Roger Beaulieu: ForemostCo’s East Coast Canada Territory Manager with Curcuma.
ForemostCo has a diverse product range, but there are some best sellers. “The first is our Spathiphyllum and Curcuma programs, where we partner with KP Holland. Their genetics are top-notch. Second is our series of colored aglaonemas called Jazzed Gems, which we can’t expand on quickly enough. Then we have an extensive ZZ plant program with three distinct varieties and a fourth on the way. With this program, we’re able to offer both 4” pots as well as 9cm washed plants from offshore. And last but not least, our premium Pothos mix. “It has really taken off over the past five or six years. In fact, we’re seeing competitors now attempting to copy our program, which we consider a form of flattery.”

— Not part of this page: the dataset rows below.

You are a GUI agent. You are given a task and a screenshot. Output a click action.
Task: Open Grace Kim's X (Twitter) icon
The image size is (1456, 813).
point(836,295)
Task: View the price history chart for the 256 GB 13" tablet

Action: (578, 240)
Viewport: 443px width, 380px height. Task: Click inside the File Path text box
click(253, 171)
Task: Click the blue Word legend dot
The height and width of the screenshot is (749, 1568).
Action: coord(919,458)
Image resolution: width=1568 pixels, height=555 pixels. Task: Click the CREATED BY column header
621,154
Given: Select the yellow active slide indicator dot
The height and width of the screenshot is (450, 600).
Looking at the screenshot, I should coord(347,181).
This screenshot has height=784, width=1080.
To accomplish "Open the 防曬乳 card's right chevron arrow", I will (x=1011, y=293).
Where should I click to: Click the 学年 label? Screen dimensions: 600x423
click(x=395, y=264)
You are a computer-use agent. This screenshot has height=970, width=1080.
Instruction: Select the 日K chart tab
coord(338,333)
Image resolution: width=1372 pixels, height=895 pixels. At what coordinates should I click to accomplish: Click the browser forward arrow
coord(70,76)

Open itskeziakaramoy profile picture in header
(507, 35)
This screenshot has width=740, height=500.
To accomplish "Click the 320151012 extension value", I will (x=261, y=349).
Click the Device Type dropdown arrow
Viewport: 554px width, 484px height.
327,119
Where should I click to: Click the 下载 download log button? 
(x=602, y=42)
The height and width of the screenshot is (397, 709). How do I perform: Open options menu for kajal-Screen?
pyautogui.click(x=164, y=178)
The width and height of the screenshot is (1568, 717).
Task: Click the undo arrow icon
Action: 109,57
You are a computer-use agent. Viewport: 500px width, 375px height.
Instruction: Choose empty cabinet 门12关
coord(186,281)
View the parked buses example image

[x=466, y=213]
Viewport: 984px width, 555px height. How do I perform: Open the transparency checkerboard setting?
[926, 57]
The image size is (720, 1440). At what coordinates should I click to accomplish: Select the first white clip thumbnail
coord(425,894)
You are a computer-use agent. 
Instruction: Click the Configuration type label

Increase in demand for particular varieties?
Roberts: “In 2021, we could list pretty much all of our product groups under this question. Things have obviously slowed down since then, which is not necessarily a bad thing. In fact, with the slower movement in the market, we’ve seen a few of our mixes really shine. As we stated above, our Premium Pothos line continues to be a top seller, and we’re continuing to invest heavily in further refinement of production methods as well as continuing to expand the mix, so we regularly have new genetics to keep the program fresh. It’s a whole lot more than just Golden Pothos.”
They have also seen an increased demand for Carnivorous Plants, he continues. “The key there is folks don’t only want Dionaea. There needs to be a mix of other options like Sarracenia, Nepenthes, Drosera, etc. This program has been a lot of fun to work on and has created a lot of excitement within our company as well. We love playing with funky plants, and this program has a few of them.”
When looking at the future, their plan is to continue to expand in the North American and European markets. “We will do that by focusing on our core business and customers.” They are also continuing to vertically integrate by expanding on their tissue culture lab in Guatemala as well as continuing to expand their list of proprietary genetics. “We’ve toyed with the idea of moving into different segments of the industry but feel that will only dilute our focus on our key suppliers and customers. As the consumer becomes more knowledgeable, they become more discerning. This means we need to continually improve and be at the top of our game so our customers can be successful in supplying the consumer and retailers. We don’t want to be all things for all customers. Instead, we’re committed to being the leader in foliage and young specialty plants, providing our customers with consistent quality and exceptional service.”